# Exercise
Character for character, transcribe the entries below, minus the images.

# Records for processing
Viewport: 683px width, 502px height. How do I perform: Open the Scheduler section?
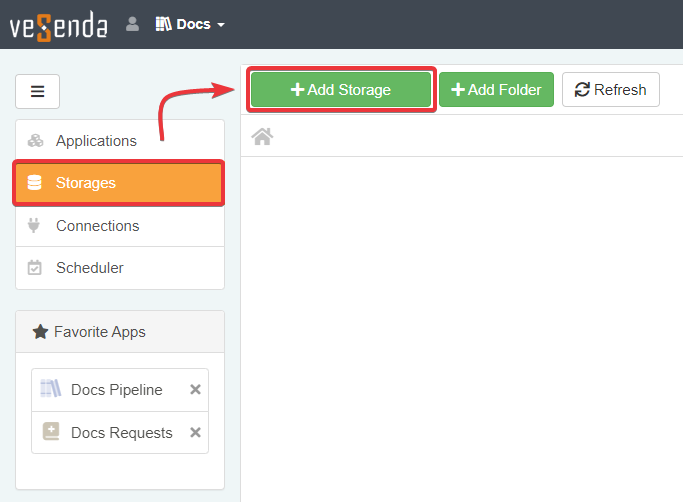[x=90, y=268]
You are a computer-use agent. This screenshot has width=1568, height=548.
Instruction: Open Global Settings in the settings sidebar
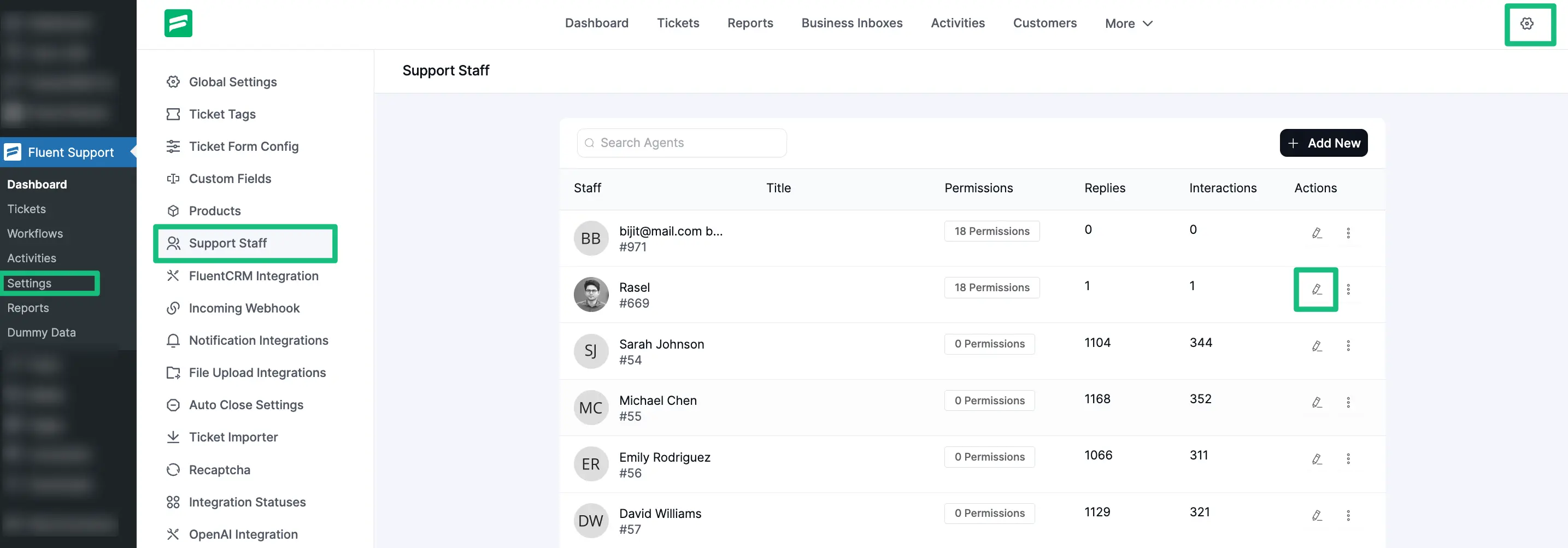[x=232, y=82]
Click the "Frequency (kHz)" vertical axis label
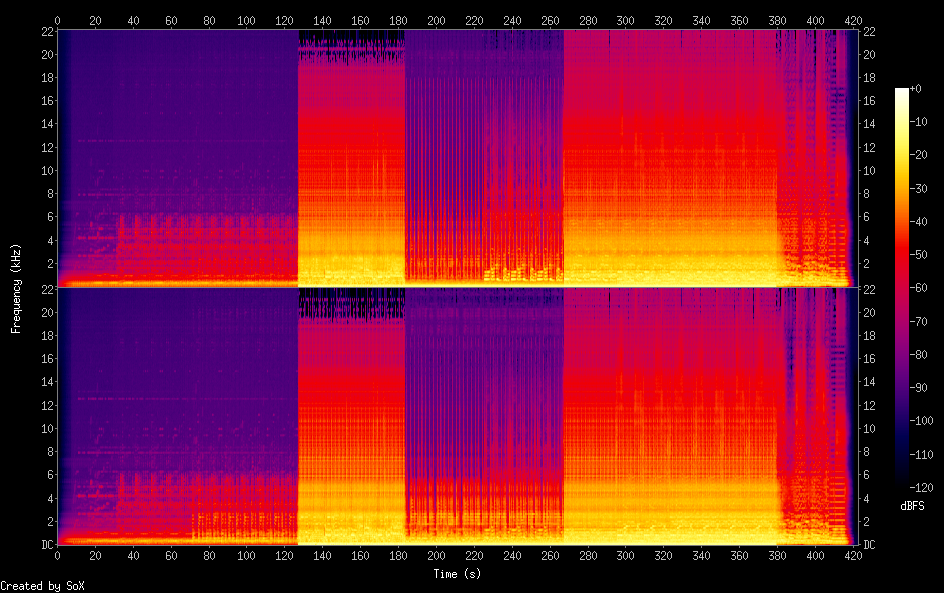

# Response
Viewport: 683px width, 502px height. How do I perform: Open the Scheduler section?
[x=90, y=268]
You are a computer-use agent. This screenshot has width=1568, height=548.
Instruction: Open Global Settings in the settings sidebar
[x=232, y=82]
Click the "Frequency (kHz)" vertical axis label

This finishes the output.